Gardener seemed to forget his quarrel with me and stomped past Ishii to the mountaineer’s cabin. He took down the lantern hanging beside the door and lit it. Ishii and I followed him in. We stepped onto floors of frayed tatami and crowded around a table hardly big enough to play checkers on. There were no windows, only the light of the lantern that Gardener raised above his head. It swayed back and forth on its handle, creating movement in the shadows surrounding every object and on every face.
In the center of the table was the object Gardener had sought. He ran his fingers lightly over the lid before clutching it to his chest. Half-submerged in the swimming shadows conjured by the lantern, I saw that Gardener held a small tin box, green, painted with the image of a young girl and over her head Vervains.
Sirens blared, startling me out of the past. Three ambulances came speeding down the main access road to the front gate of Bishop’s power plant.
“What the hell is that about?” asked Flores.
I didn’t know, but I didn’t like the look of it.
“I need to get inside.” I dropped off the back of the squad car and turned to make a run for my Ford. Kapinski was in my way. He’d returned without my even noticing.
“Bad news,” he said.
“Is she safe?”
“There’s no girl in there,” said Kapinski. “But there is a crime scene.”
“I don’t understand.”
“Ethan Bishop is dead,” said Kapinski. “Must have been a hell of a fight. Bullet holes everywhere. Him and seven other sti
ffs with their blood and guts all over the expensive furniture. At the moment, you’re my only lead as to why the son of the richest man in California has been murdered.”
The news was a rock in my guts. Kapinski wasn’t taking any pleasure in my being wrong, which meant it really was as bad as he was saying up there. I only knew one man who could shoot his way through Ethan Bishop and his bodyguards and leave a homicide detective looking pale. One black hat and a giant, melt-faced freak beneath it.
“It wasn’t me,” I said.
“You’ll have a chance to prove your innocence,” said Kapinski, “but you brought us to a goddamn slaughterhouse. Flores, get him down to the station, put him in the stew. I’ll have somebody drive his car to the impound.”

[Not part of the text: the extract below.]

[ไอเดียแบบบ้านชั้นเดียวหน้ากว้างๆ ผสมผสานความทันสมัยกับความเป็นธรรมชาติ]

Kapinski turned to walk away.
“Wait a second,” I said.
“No.” Kapinski leveled a finger at me. “No more games. You’ve dropped a mess into my lap that I’ve got to clean up. You used to be a cop, and I don’t want to humiliate you, but if you leave me no choice, I’ll get some of the boys to subdue you and put you in irons.”
He waved to Flores and said, “Get him the hell out of here.”
CHAPTER FOURTEEN
I’ve done things in life that made me feel lower than a worm. Killed people I shouldn’t have, lied, cheated, even stolen. Nothing ever made me feel lower than what I did to Hector Flores that day.
We’d just left the Pit, headed for the station downtown. A long haul, longer because of the traffic. Plenty of time for me to get Flores into more trouble than he deserved.
He was headed west, about to turn the squad car onto the highway. I was in the back with my hands free as a courtesy. I put a cigarette between my lips and asked for a light. Flores used the electric lighter in the dash. I leaned forward to make it easy for him. As he brought the lighter up, I knocked it with my hand. It fell right into his lap.